Some other deities, meanwhile, actively encourage their Clerics to multi-class. A deity of Thievery, for example, might encourage his more nimble Clerics to take up Thief as a second class; and would gladly accept a Thief taking up his Clericism as a second class. (worth noting I hard-cap the number of classes a character can have at two)
 

Hussar

Legend
... so. The gods exist, but they don't care about what mortals do, don't have any ability to deny the clerics their spells, won't do anything to punish those who blaspheme against them.

They might as well be imaginary entities in-setting. What is the point of them existing, again, beyond being local color?

Nothing really. They are exactly as important in the game as the cleric players want to make them. I just got so tired of fighting against the current that I just make clerics fit with what people have repeatedly told me through their actions what they actually want to play.
 

Hussar

Legend
So... make thw gods more defined and proactive in your games. Make being a cleric a very important choice. When a cleric wants to multiclass in some other classes in my games, the god will communicate with the cleric. It will ask why. Why does the power I give you is not sufficient? Why do you leave me? Don't you fear that your new focus will drive you away from me?

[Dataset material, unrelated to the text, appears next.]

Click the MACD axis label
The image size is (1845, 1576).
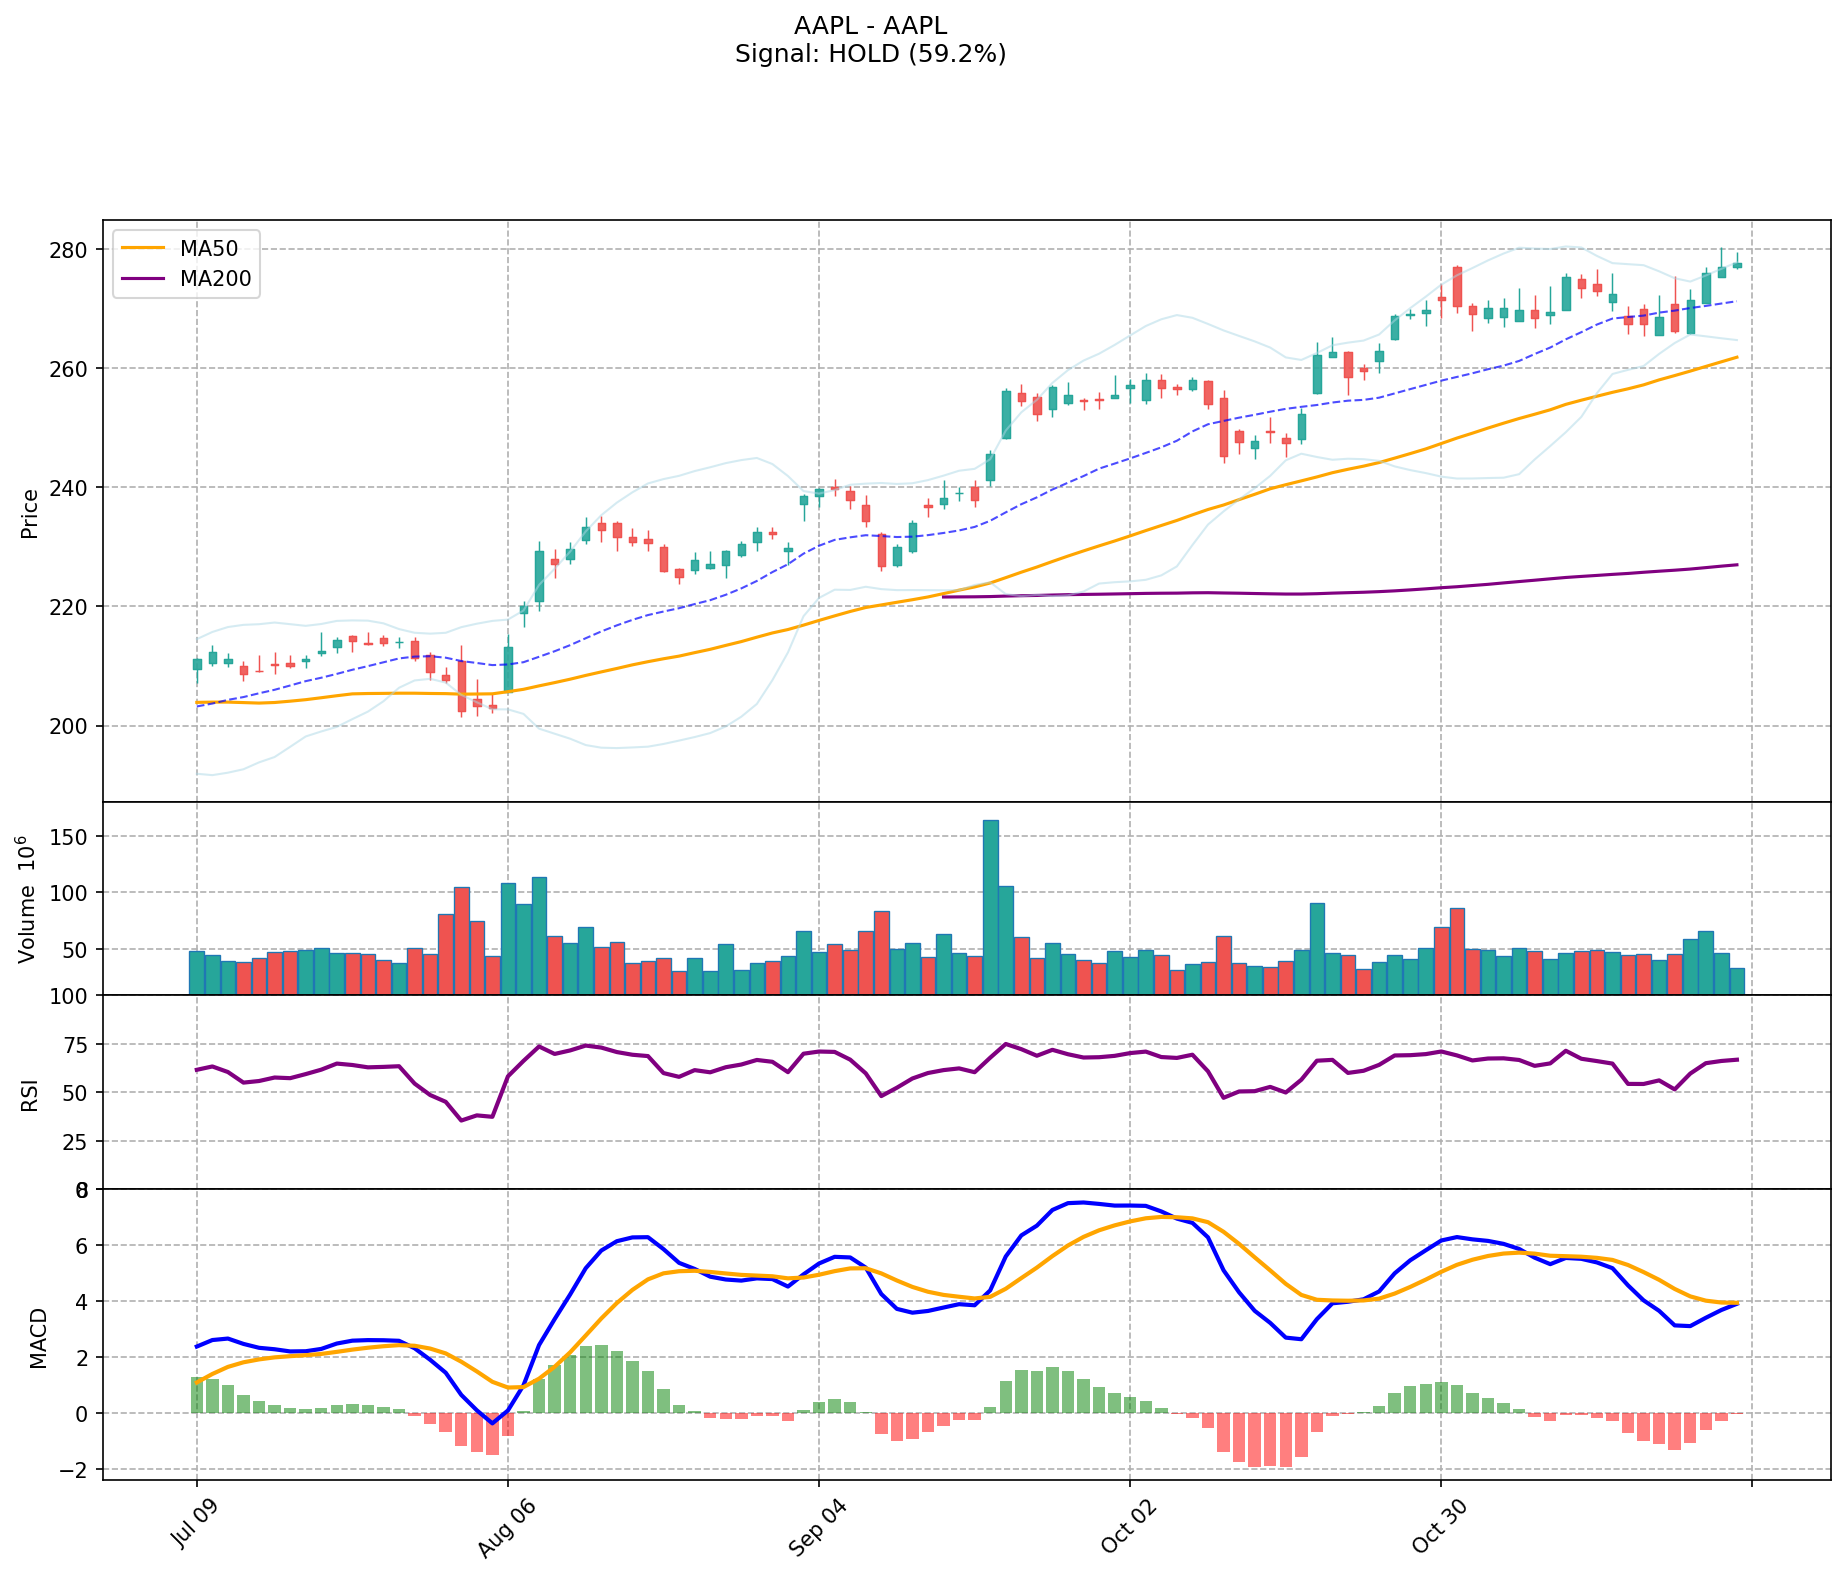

All these will be asked and the cleric will have to have good answers. This maybe why I do not get paladins going warlock. A diety will not accept that one of its faithful serve an other master. The same goes with the warlock that would like to go cleric or paladin. A patron will not share allegiance with his "minion(s)".

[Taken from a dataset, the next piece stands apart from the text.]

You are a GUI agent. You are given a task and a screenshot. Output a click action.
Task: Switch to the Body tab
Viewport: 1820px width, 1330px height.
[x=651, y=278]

Yeah, this is precisely the heavy handed DMing approach that I will not take at the table anymore. IME, when DM's do this, players just refuse to play these classes. Players get REALLY fussy about the DM stepping in and telling the player, "Sorry, nope, you can't multiclass because I don't think you should" is NEVER going to go well.
I know that at some table this would be viewed with character building inference from the DM, but I must point out that this has been voted upon and accepted by all players. We view this as a necessary mean to enhance the immersion in the world. We like to have our supernatural being involved a bit more than power providers. It gives them purpose and a definite taste that is missing in many campaigns. We strongly believe in what you chose as a character can and will have repercussion on him/her. For good or bad, the gods and supernatural patrons are there and they want exclusivity.
If it works for your group, then fine and dandy. This most certainly will not work in mine. There is just zero chance that I would be able to be this heavy handed in the game. Any time I've even suggested the barest whiff of any sort of overview by the cleric's deity, it has been immediately and very, very vocally rejected. And, in groups where I've been a player and not the DM, I've watched as players will just flat out refuse to play divine characters with DM's who play like this. It just won't work for me.

I remember years ago running a Scarred Lands campaign back in the early days of 3e. Now, Scarred Lands has VERY active gods. As in the gods routinely walk the world and you can meet them. It's very Greek Mythology based. Very fun. Had a priest of the Lawful Good god player stand by and watch while orcs (Titanspawn and the sworn enemy of the divine races) torture and murder many people without so much as a peep. So, I stripped him of his higher level spells until he atoned. He committed suicide by troll at the first opportunity and came back with a non-cleric character rather than deal with atonement.

My experience with being able to directly influence players has, with a few very notable exceptions (the recent cleric being one of them) has been very strongly negative.